EXERCISE TASK:
Write out every line of the data below without any changes, and leave the pictures out of your answer.

Records
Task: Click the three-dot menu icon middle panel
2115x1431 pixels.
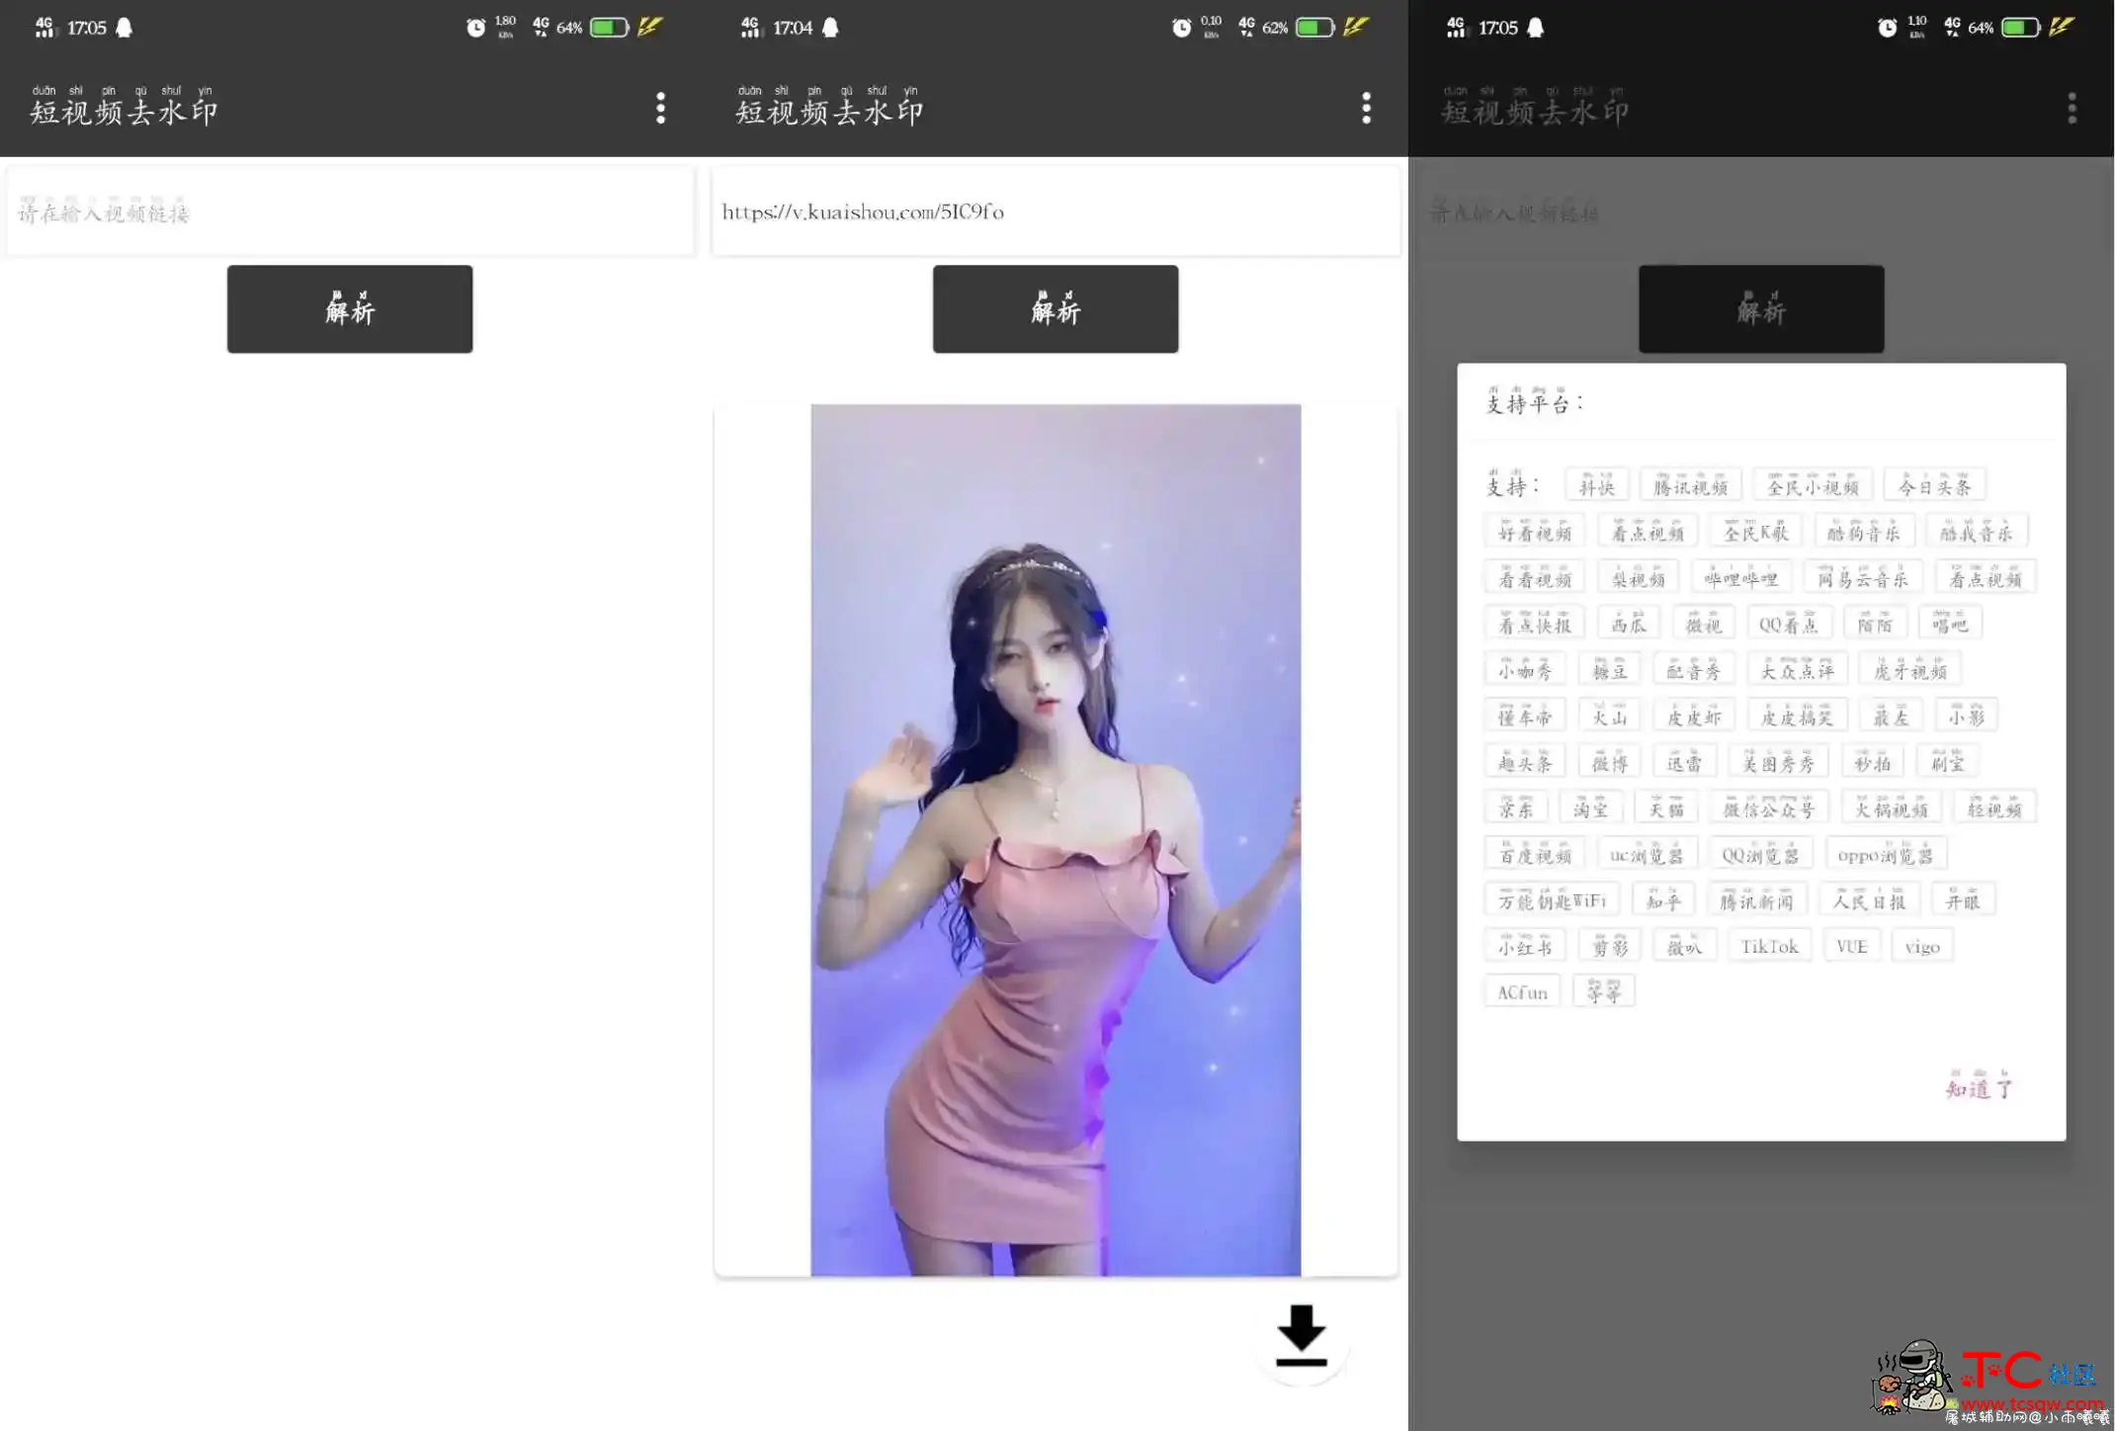Action: [x=1368, y=107]
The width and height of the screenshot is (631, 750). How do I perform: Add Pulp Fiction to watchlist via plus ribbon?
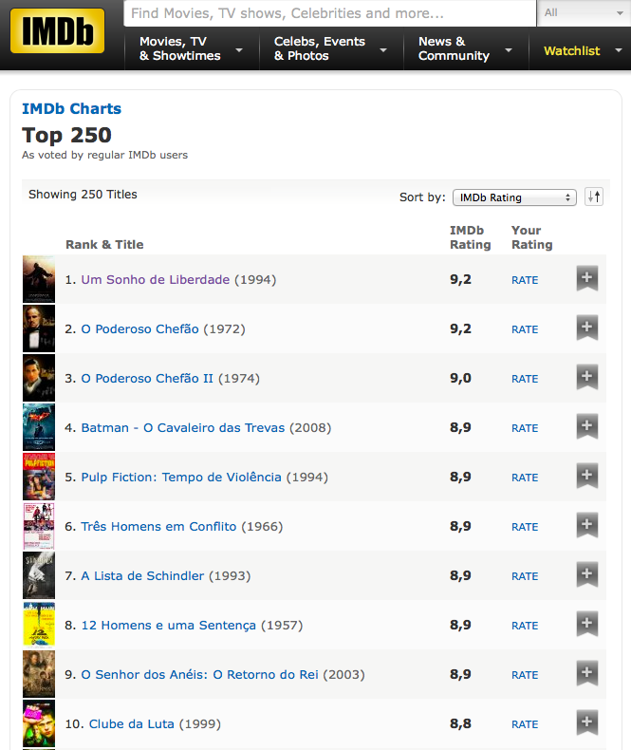(x=587, y=477)
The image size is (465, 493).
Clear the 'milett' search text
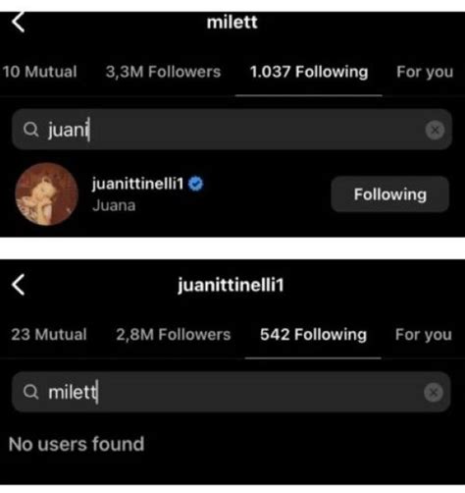[x=434, y=392]
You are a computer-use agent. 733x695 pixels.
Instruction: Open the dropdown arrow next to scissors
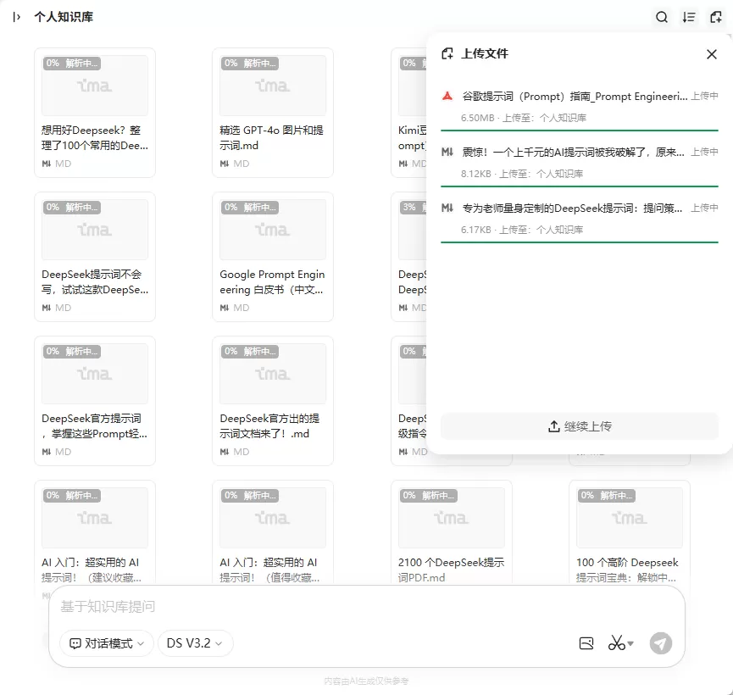pos(630,643)
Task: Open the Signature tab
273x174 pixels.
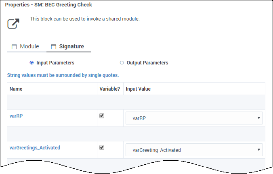Action: [x=71, y=46]
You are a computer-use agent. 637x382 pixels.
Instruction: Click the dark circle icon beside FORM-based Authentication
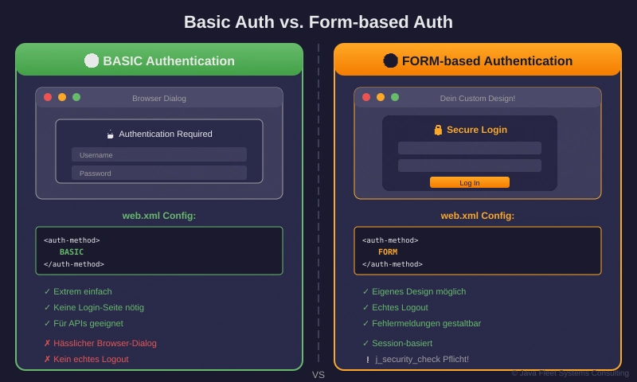(390, 60)
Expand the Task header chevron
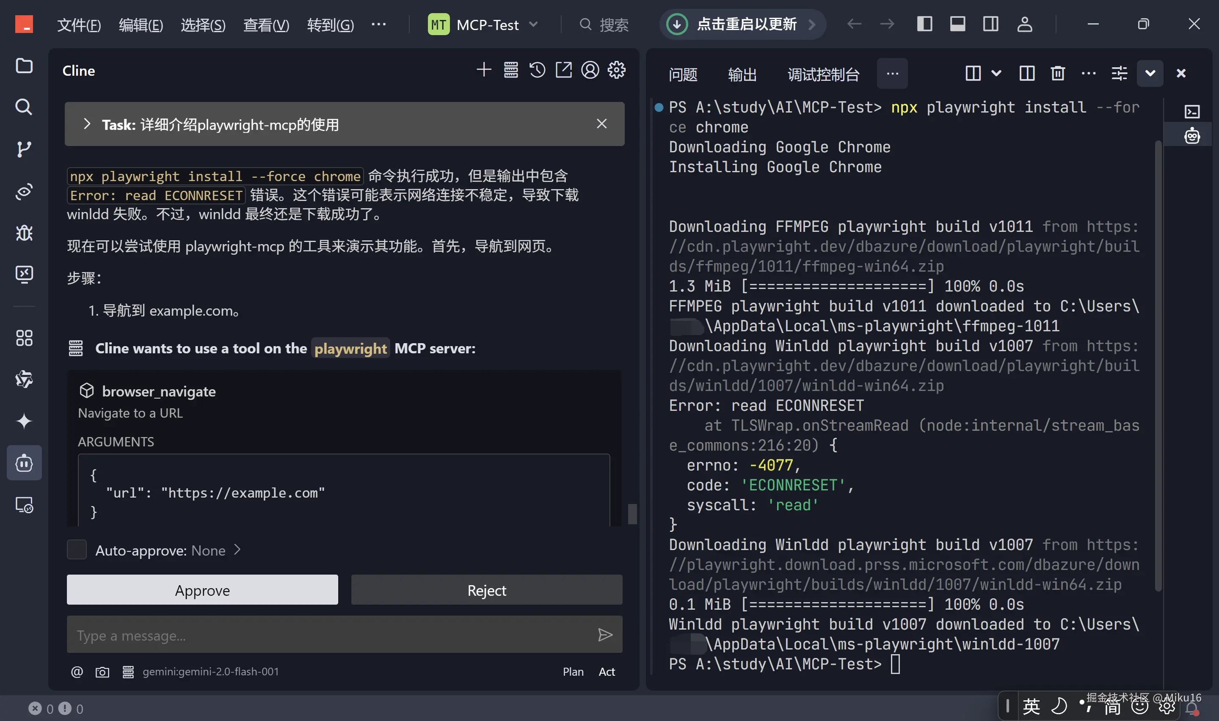1219x721 pixels. coord(87,124)
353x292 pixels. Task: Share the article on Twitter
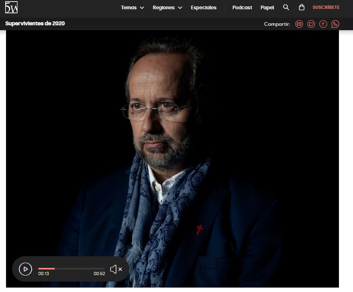[x=311, y=24]
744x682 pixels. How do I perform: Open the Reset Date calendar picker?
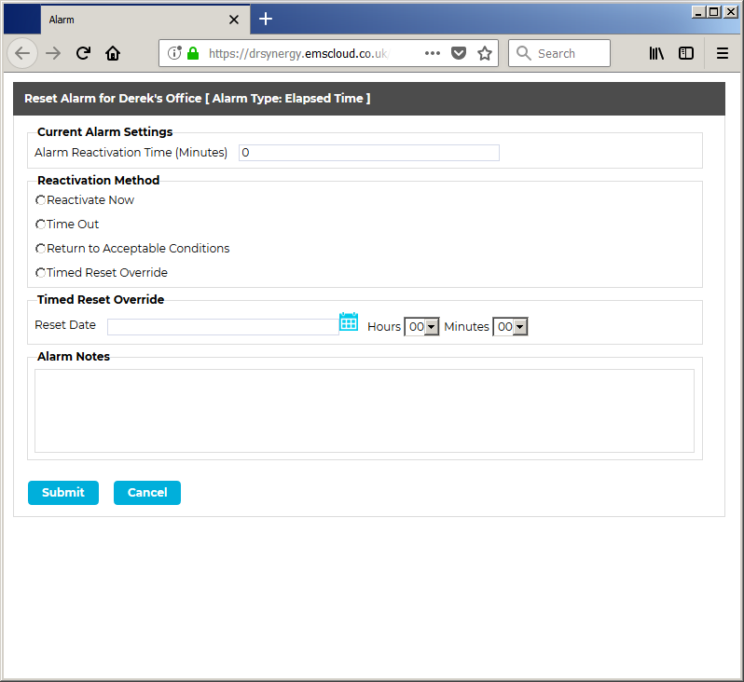click(x=348, y=322)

TASK SOLUTION:
Task: Click the three-dot menu icon middle panel
2115x1431 pixels.
Action: [x=1368, y=107]
The width and height of the screenshot is (631, 750). How do I perform: Add Pulp Fiction to watchlist via plus ribbon?
(x=587, y=477)
The image size is (465, 493).
Clear the 'milett' search text
[x=434, y=392]
You are a computer-use agent. 733x695 pixels.
Instruction: Open the dropdown arrow next to scissors
pos(630,643)
Task: Open the Signature tab
273x174 pixels.
Action: [x=71, y=46]
You are a computer-use agent. 637x382 pixels.
Instruction: Click the dark circle icon beside FORM-based Authentication
(390, 60)
Expand the Task header chevron
1219x721 pixels. coord(87,124)
353x292 pixels. Task: Share the article on Twitter
[x=311, y=24]
744x682 pixels. How do I perform: Open the Reset Date calendar picker?
click(x=348, y=322)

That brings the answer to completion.